Créée en juin 1996 au Châtelet et reprise sur cette même scène en 2003, la production de Stéphane Braunschweig poursuit son chemin : on l’a vue à Milan, on la retrouve à Madrid. S’y sont succédé dans le rôle-titre Nancy Gustafson, Karita Mattila et Emily Magee. Les Jenufa ne se bousculent pas en DVD (deux versions jusqu’ici, contre déjà trois Katia Kabanova), et il est heureux que soit finalement immortalisé un spectacle qui fut une des grandes réussites de l’ère Lissner – on comprend que l’ex-directeur du Châtelet ait souhaité remonter cette production à La Scala – et qui correspondait à la véritable création parisienne de ce chef d’œuvre, simplement précédée par les représentations données en français au Palais Garnier en 1980.On est heureux de retrouver la sobriété extrême d’un spectacle en noir et blanc animé de quelques touches rouges, ces costumes 1900 réduits à l’essentiel, et ce décor qui arrache l’œuvre au pittoresque paysan.

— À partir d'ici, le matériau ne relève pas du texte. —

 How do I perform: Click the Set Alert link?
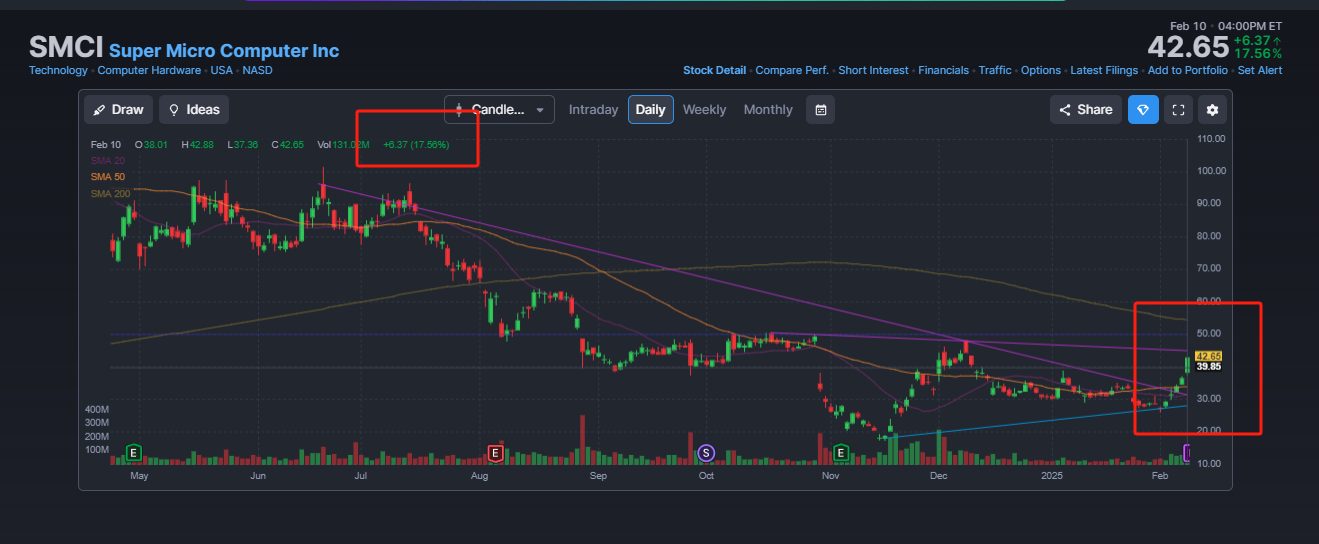pos(1260,70)
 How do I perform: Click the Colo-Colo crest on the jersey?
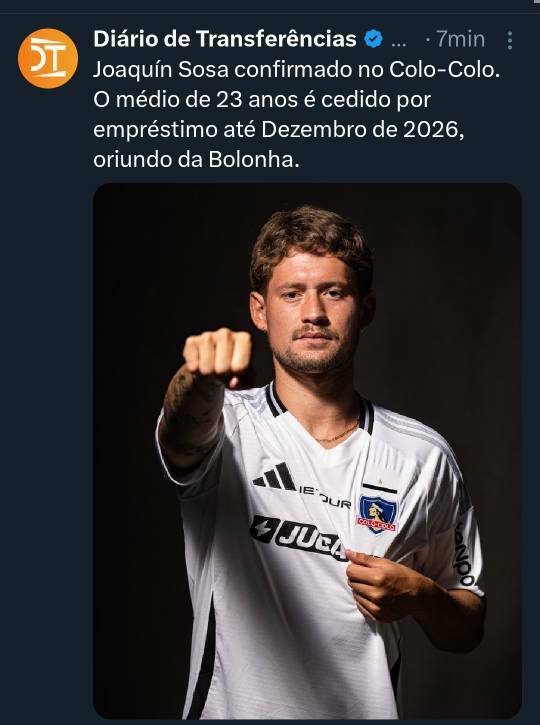tap(378, 514)
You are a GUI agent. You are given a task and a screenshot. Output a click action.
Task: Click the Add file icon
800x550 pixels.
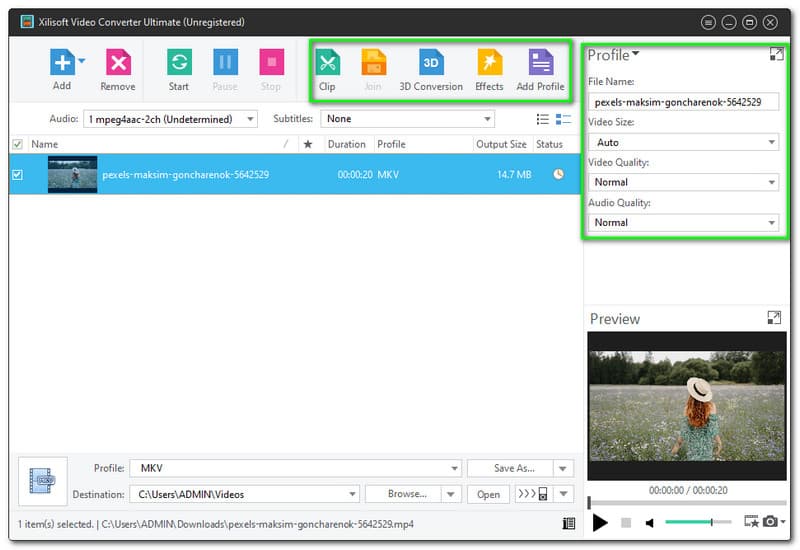click(x=62, y=63)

Sur cette scène nue, la lumière découpe sans cesse de nouveaux espaces de jeu ; seule entorse au dépouillement, les pales rouges du moulin qui surgissent derrière l’héroïne pendant l’ouverture et lors de l’attaque de démence de sa belle-mère.
Après avoir vécu à l’aube des années 1990 un début de carrière fulgurant qui aurait dû la propulser vers les sommets, Amanda Roocroft a connu un passage à vide, une traversée du désert dont elle revient depuis quelques années. Si elle semblait un peu à la peine en Elisabeth de Don Carlos à Amsterdam en 2004, elle semble désormais se tourner avec un certain bonheur vers les œuvres de Britten et de Janáček. Même si le visage n’est plus celui d’une jeune fille, la silhouette est encore juvénile, et l’actrice est émouvante. Moins sollicitée que dans les emplois verdiens, la voix s’épanouit parfaitement dans ce répertoire. Habituée des rôles les plus lourds du répertoire wagnérien, Deborah Polaski est très à l’aise dans la tessiture mixte de la Sacristine (la « marguillière », selon la traduction adoptée ici par le sous-titrage français), et l’on se réjouit d’entendre dans ce rôle une chanteuse encore en pleine possession de ses moyens : cela nous change agréablement des sopranos à bout de voix qui se réfugient souvent dans ce personnage pour dissimuler leur usure vocale. Loin des stridences d’une Anja Silja, exempte du vibrato monstrueux d’une Eva Marton en fin de carrière, Polaski « chante » le rôle d’un bout à l’autre. Grande, empreinte d’une autorité naturelle, elle sait aussi déployer une tendresse infinie dans les supplications qu’elle adresse à Števa. Les deux ténors, les deux demi-frères ennemis, sont ici parfaitement différenciés, par leur physique comme par leur timbre. Avec son charme et sa voix suave, Nikolaï Schukoff est bien le bellâtre arrogant que doit êtreŠteva. Miroslav Dvorsky chante dans son arbre généalogique, il est la « caution slovaque » (à défaut d’être morave) de cette production, où il compose un Laca d’abord brutal, dévoré par la jalousie, puis repenti et aimant. Assez peu inspiré par cette musique, alors que l’orchestre est l’un des protagonistes essentiels de l’œuvre, Ivor Bolton ne fera évidemment pas oublier Simon Rattle, dans la fosse lors de la création au Châtelet en 1996.
Merci, donc, aux deux Stéphane, Braunschweig et Lissner, grâce auxquels ce spectacle fut créé, repris et remonté, merci d’avoir contribué à acclimater sous nos latitudes ce génie trop longtemps ignoré qu’est Janáček.